## What needs to be done
From the passage on German arms export licenses to Israel, print word for word the part that opens with the words containing "The Ministry of" and closes with "aggravation of crisis.".

The Ministry of Economy and Climate Protection claims that the government has “imposed particularly strict rules on itself in this sensitive area and pursues an extremely restrictive licensing policy. (…) The government pays special attention to the general human rights conditions in the receiving country, as well as that the goods are not misused for human rights violations or the aggravation of crisis.

However, compared to 4,427 individual arms export licences to Israel approved by the German government since 2003, only 54 were rejected, an approval rate of 99.74%. These rates are standard, and place claims of an “extremely restrictive licensing policy” into serious question. Moreover it is also difficult to fully scrutinise these exports, due to the lack of transparency. Information about licences are only published after they have been decided on. This makes legal procedures against pending licences near impossible. Details about the actual exports are also scarce. The war weapon exports to Israel are redacted after 2018.

## Data shown

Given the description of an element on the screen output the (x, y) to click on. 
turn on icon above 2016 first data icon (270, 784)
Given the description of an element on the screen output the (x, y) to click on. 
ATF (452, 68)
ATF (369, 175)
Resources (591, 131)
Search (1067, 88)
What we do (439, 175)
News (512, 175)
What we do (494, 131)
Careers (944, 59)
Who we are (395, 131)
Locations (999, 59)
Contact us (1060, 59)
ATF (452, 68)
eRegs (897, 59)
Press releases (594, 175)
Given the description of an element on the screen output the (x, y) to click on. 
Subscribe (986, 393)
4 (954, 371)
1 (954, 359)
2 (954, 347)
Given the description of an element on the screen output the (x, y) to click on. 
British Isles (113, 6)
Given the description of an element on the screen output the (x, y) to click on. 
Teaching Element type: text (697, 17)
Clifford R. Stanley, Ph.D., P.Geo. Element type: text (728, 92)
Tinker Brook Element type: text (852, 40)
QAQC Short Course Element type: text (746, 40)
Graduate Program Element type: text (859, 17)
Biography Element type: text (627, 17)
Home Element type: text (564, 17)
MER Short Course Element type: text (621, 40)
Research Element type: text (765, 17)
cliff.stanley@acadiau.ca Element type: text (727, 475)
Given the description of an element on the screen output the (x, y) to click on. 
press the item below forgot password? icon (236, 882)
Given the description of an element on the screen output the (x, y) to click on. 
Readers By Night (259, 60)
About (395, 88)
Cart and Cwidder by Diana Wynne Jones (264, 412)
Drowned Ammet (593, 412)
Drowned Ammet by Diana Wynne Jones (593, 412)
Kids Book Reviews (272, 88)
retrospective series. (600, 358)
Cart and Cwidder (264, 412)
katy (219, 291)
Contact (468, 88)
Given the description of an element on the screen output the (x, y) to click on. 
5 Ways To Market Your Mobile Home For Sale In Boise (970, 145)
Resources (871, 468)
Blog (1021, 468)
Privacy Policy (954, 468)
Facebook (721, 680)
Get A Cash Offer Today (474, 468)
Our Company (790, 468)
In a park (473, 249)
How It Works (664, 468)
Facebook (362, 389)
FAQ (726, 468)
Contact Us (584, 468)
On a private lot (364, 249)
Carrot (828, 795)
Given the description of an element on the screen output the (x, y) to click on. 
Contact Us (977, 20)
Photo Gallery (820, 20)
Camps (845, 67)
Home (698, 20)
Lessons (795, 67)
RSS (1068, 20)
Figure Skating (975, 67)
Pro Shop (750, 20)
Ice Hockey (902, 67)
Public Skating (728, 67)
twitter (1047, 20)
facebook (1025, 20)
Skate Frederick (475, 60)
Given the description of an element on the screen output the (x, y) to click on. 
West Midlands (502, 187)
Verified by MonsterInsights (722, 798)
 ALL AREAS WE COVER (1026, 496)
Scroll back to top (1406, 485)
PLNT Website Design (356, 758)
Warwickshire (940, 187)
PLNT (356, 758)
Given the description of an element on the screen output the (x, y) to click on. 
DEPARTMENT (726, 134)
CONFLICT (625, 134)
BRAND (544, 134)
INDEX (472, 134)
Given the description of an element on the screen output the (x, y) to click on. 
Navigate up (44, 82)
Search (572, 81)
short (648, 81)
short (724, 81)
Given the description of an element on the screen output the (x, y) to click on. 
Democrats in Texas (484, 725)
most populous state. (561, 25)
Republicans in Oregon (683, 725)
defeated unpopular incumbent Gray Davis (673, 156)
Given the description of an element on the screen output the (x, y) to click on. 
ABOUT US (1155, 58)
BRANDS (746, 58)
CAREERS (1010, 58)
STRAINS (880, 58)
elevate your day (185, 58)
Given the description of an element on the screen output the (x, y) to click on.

## Your response
The Ministry of Economy and Climate Protection claims that the government has “imposed particularly strict rules on itself in this sensitive area and pursues an extremely restrictive licensing policy. (…) The government pays special attention to the general human rights conditions in the receiving country, as well as that the goods are not misused for human rights violations or the aggravation of crisis.